When i had a uti, my doctor said i had to drink a lot of cranberry juice. I'd rather deal with an uti

[–] Num10ck@lemmy.world 2 points 1 month ago

try azo pills instead. an untreated uti can really f you up.

[–] x00za@lemmy.dbzer0.com 4 points 1 month ago* (last edited 1 month ago)

They are also good to protect your bladder if you take too much ketamine.

Keep in mind though that they do not heal. They protect against damage and infections but infections don't just go away.

[–] multifariace@lemmy.world 7 points 1 month ago (1 children)

Why is there so much hate on bitter. Bitter is superior to sweet in every way. The best pastries are the ones that use cranberries instead of blueberries. Sugar is even added to blueberries and strawberries as if that made them more desirable. The best pastries are minimalist with sugar. Orange-cranberry bread is one of the best combinations.

[–] techt@lemmy.world 17 points 1 month ago (1 children)

I'd call that a rattlin' bog

[–] wetsoggybread@lemmy.world 5 points 1 month ago (1 children)

Thanks for reminding me of that song

[–] tobogganablaze@lemmus.org 2 points 1 month ago (1 children)

There is so many different versions ....

[–] kn33@lemmy.world 2 points 1 month ago

This might be the most aesthetic though

[–] villainy@lemmy.world 11 points 1 month ago (1 children)

Yeah well peaches come from a can, and they were put there by a man.

[–] BigBrainBrett2517@lemmy.world 3 points 1 month ago (1 children)

In a giant bog? Or somewhere more industrial? Sayyyy some sort of commercial building or warehouse? I would also like to know where this place is, if you knew.

[–] _stranger_@lemmy.world 3 points 1 month ago* (last edited 1 month ago) (1 children)

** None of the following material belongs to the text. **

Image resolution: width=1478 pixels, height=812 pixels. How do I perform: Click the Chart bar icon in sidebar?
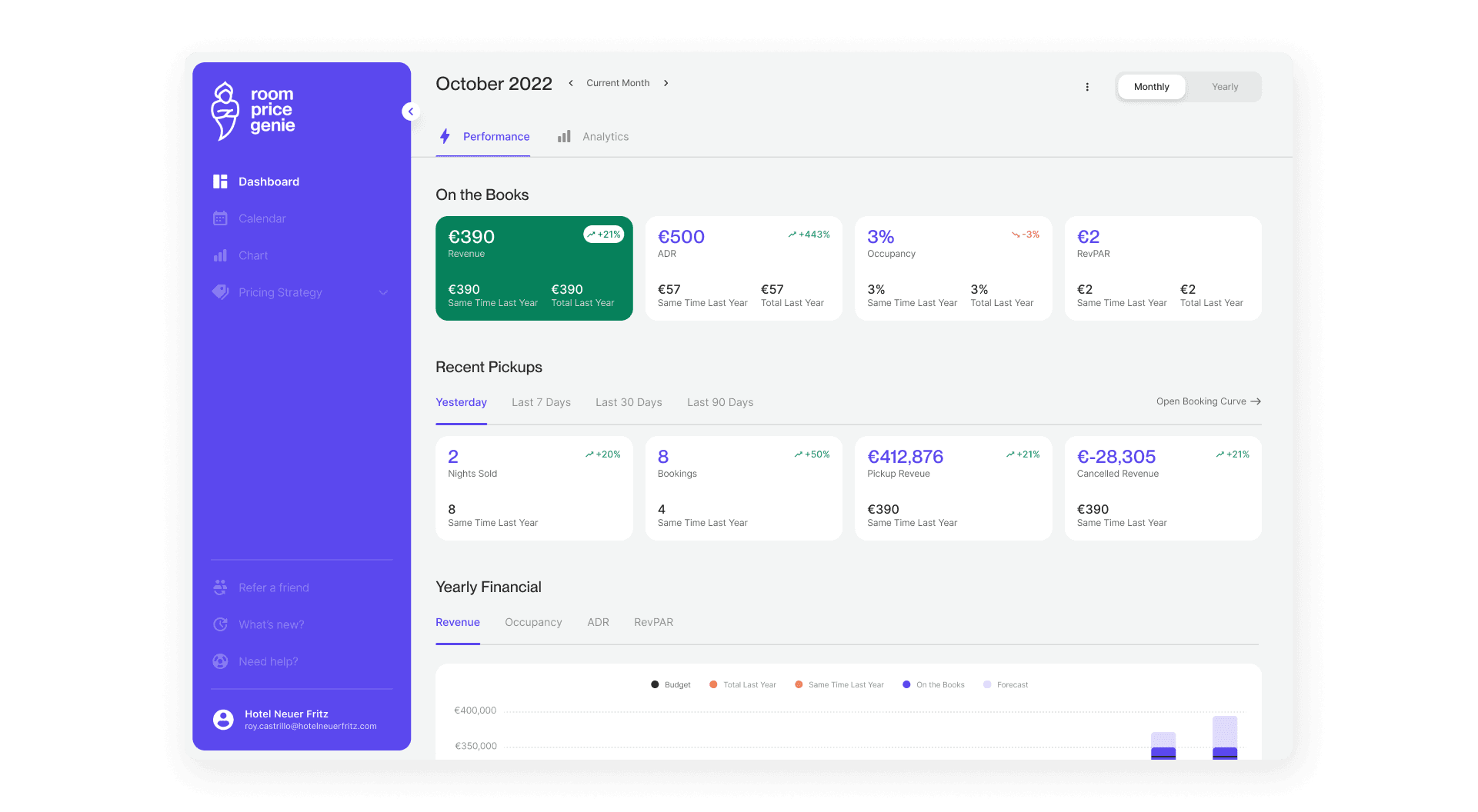coord(220,255)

I think I know of what you speak. It's in the center of the metropolitan area, the middle of the city, down a ways from uptown you might say. Huge place. Some kind of manufacturing facility.

[–] BigBrainBrett2517@lemmy.world 3 points 1 month ago

I'll take "A Factory Downtown" for the win, please!

[–] biggerbogboy@sh.itjust.works 6 points 1 month ago (1 children)
[–] min@lemmy.sdf.org 4 points 1 month ago

Bog if true!

[–] RebekahWSD@lemmy.world 3 points 1 month ago

Love driving past cranberry bogs being harvested! Seeing them flooded is cool.